[[ RECORDS TO PROCESS open ]]

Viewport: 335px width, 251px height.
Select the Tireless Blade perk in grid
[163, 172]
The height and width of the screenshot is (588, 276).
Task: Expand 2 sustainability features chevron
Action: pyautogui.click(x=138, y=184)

[[ RECORDS TO PROCESS closed ]]

> _REQUIRED WORK_:
Each line above should be copied exactly, with no line missing.

> _RESULT OF THE TASK_:
Viewport: 335px width, 251px height.
Select the Tireless Blade perk in grid
[163, 172]
The height and width of the screenshot is (588, 276).
Task: Expand 2 sustainability features chevron
Action: pyautogui.click(x=138, y=184)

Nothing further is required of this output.